E se, e somente se eu achar algum motivo pra querer ser um pouco mais do que somente essa figura opaca sem esperança alguma, de certo, terei aqui intacto o melhor de mim, que sempre esperei mostrar. Mas não me iludo, não. Já caí num conformismo previsível e desisti de não me sentir culpada em ser um pouco mais feliz. De me sentir culpada por toda perda, essas que passaram a ser tão comuns nos meus roteiros cobertos de decepção. E se me perguntarem se eu sinto culpa por algo mais, eu apenas direi que depois de um certo tempo a gente para de se importar com as coisas que tocamos que acabam por estragar, ou tudo aquilo que tentamos, por amor, proteger, sempre terminar  fugindo e até mesmo o melhor que há guardado aqui dentro, que acaba escorrendo pelas mãos.

sábado, 10 de setembro de 2011

A única saída é deixar pra trás

Dizer que nunca mais é muito fácil. Falar que tanto faz ajuda a seguir em frente. Viver contando nos dedos o tanto de gente que já me magoou não vai me fazer sofrer menos. A verdade é que me falta coragem de dizer chega, não dá mais. O mundo gira, as pessoas mudam, a gente muda, não é algo que se possa evitar. Venho tentando me convencer a cada dia que meu coração não é playground pra criança nenhuma brincar e que ficar me rendendo ao acasos que pintam por aí não é mais vantagem nem pra mim, nem pro próximo palhaço que aparecer.

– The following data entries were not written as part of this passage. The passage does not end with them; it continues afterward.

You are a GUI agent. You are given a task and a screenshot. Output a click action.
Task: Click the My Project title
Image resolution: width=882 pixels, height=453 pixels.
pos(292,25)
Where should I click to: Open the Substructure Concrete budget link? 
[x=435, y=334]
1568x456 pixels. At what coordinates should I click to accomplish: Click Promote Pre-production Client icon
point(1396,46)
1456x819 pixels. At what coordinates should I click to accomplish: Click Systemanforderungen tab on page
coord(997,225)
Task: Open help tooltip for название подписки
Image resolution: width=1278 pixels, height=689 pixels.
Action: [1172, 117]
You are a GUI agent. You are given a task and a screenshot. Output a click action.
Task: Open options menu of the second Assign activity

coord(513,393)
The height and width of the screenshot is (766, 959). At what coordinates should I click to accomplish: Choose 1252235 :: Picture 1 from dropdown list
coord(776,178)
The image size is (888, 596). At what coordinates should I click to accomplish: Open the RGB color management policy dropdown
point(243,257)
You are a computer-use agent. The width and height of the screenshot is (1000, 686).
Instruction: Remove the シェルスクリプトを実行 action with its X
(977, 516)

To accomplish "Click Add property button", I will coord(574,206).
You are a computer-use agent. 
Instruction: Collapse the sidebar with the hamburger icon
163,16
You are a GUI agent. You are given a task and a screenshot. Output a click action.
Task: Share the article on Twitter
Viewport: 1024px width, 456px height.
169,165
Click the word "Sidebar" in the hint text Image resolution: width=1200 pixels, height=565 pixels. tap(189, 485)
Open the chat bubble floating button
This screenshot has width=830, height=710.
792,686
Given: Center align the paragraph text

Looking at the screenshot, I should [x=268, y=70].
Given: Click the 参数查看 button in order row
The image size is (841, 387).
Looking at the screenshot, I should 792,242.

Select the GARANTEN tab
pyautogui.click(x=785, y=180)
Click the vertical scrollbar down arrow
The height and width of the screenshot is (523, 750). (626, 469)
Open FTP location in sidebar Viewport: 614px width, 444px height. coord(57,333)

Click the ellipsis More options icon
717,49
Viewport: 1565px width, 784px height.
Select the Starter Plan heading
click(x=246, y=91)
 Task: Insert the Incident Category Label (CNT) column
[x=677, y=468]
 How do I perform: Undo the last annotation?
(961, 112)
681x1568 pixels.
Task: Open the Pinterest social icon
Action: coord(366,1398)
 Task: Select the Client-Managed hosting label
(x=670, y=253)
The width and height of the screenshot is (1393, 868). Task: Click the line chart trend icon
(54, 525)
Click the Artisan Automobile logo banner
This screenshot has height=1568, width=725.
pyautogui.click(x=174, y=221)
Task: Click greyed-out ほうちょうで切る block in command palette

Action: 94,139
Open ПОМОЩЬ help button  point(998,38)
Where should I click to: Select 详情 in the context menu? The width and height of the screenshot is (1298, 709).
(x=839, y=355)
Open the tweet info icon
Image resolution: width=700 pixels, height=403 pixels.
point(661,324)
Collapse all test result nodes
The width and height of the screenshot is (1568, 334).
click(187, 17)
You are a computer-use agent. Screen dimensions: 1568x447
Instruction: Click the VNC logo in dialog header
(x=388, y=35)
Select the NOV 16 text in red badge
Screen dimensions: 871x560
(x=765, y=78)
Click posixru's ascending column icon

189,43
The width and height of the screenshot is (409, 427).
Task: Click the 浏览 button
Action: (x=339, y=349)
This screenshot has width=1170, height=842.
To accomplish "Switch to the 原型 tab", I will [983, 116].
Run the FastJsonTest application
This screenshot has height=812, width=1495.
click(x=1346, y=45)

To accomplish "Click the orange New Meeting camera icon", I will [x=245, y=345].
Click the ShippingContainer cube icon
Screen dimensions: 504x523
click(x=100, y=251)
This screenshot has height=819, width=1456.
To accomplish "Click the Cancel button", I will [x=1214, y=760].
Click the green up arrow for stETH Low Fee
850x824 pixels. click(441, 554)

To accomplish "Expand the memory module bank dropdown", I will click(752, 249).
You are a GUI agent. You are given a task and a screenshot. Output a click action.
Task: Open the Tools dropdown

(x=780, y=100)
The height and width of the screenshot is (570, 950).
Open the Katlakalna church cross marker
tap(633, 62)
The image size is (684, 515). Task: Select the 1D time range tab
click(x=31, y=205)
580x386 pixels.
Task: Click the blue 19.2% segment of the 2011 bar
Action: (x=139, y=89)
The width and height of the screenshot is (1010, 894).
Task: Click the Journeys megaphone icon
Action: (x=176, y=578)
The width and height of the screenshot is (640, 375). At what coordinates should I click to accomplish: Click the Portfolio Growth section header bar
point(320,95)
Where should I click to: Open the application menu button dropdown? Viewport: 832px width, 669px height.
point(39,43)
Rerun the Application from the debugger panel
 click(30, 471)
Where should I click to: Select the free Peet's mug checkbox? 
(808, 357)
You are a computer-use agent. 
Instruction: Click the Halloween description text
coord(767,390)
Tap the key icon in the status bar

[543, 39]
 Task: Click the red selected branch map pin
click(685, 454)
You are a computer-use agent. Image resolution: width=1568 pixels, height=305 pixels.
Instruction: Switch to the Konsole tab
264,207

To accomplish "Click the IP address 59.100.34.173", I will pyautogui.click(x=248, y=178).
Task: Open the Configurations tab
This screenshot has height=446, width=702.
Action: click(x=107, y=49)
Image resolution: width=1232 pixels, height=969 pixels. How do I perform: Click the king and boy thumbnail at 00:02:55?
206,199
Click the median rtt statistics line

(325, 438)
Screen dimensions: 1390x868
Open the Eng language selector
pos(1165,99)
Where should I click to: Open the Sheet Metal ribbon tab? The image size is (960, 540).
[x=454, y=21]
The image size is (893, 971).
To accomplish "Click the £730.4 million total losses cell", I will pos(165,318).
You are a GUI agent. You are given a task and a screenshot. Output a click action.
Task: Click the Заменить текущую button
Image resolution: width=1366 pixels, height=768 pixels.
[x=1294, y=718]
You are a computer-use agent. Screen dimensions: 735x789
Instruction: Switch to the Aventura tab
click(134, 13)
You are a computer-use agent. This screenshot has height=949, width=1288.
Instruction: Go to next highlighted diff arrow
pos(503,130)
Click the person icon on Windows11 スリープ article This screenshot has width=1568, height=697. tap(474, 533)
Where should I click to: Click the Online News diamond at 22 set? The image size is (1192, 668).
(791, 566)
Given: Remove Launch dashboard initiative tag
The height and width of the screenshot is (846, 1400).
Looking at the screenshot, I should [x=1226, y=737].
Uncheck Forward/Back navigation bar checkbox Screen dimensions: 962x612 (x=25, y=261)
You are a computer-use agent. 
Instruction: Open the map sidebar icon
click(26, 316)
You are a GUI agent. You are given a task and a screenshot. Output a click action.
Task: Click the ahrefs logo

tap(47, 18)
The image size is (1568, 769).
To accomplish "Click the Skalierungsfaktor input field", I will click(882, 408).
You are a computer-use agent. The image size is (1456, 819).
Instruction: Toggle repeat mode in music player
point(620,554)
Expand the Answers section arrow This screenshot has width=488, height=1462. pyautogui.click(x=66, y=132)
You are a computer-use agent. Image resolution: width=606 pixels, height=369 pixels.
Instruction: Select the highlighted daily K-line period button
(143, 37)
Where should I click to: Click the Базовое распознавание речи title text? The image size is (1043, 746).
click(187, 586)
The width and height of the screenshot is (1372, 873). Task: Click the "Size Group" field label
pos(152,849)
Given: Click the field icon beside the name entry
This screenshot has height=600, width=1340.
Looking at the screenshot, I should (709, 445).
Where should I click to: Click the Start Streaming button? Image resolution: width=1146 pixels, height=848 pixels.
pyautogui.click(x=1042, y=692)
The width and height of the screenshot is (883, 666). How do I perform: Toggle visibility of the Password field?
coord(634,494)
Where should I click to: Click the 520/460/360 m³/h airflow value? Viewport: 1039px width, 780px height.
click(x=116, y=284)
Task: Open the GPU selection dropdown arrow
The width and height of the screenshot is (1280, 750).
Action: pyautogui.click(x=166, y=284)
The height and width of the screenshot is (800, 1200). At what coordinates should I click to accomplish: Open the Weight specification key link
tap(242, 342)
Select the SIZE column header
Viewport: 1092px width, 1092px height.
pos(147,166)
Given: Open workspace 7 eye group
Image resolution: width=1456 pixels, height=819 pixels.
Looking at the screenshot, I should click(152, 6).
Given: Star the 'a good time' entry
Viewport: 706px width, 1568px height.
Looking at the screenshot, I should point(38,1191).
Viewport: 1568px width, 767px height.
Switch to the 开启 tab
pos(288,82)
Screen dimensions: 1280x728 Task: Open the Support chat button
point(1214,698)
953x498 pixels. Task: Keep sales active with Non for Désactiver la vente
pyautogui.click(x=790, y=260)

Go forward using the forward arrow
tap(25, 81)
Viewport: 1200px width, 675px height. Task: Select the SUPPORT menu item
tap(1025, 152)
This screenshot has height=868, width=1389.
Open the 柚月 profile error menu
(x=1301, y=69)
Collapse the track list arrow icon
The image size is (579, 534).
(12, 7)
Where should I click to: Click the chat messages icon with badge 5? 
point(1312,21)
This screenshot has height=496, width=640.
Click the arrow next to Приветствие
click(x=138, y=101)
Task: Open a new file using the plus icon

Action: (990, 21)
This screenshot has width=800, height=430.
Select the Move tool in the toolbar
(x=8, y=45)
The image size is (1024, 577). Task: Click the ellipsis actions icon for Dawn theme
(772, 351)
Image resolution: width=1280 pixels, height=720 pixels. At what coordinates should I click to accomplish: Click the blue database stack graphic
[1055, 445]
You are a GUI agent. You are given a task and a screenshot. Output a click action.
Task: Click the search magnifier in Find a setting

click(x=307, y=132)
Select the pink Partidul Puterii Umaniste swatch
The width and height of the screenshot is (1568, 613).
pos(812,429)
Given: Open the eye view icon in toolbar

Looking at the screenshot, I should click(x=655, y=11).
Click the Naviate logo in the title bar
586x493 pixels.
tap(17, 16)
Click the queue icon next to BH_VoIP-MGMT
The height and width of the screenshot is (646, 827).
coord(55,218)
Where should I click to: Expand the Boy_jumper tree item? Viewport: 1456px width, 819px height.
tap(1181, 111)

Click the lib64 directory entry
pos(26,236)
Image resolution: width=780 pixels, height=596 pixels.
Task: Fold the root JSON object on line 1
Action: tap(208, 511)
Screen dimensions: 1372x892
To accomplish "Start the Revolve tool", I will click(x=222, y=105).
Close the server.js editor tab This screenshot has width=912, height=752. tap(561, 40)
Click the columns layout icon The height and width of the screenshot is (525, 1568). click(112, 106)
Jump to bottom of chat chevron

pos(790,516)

Afinal, meu coração não é circo também.
O que custa querer ser um pouco mais livre? Ser fria, confesso, não faz meu tipo. Mas é que eu tenho me entregado muito, me doado além da conta e nada disso tem me feito bem. Não é que eu queira seguir um caminho traçado, com linhas feitas e um destino preparado pra me receber. Espero, de vez em quando, me perder. Acordar virada pro lado errado e fazer tudo aquilo que me der na telha. Não pensar em mais ninguém quando o assunto for eu. Espero que eu não precise de motivos quando meu coração decidir me fazer feliz. Que eu não precise fazer tudo isso impulsionada pelas decepções que a vida me trás.
Hoje eu cansei de sofrer. Disse nunca mais, mesmo sabendo que amanhã é outro dia. Hoje eu falei que tanto faz pra tudo e a todos que me magoaram, porque o mundo gira e pra seguir em frente é necessário deixar de lado e começar a perceber a pessoa que me olha no espelho todos os dias. Hoje eu queria ser minha e de mais ninguém.

"Tô tirando férias, dando um tempo disso, chega de amar, chega de me doar, chega de me doer."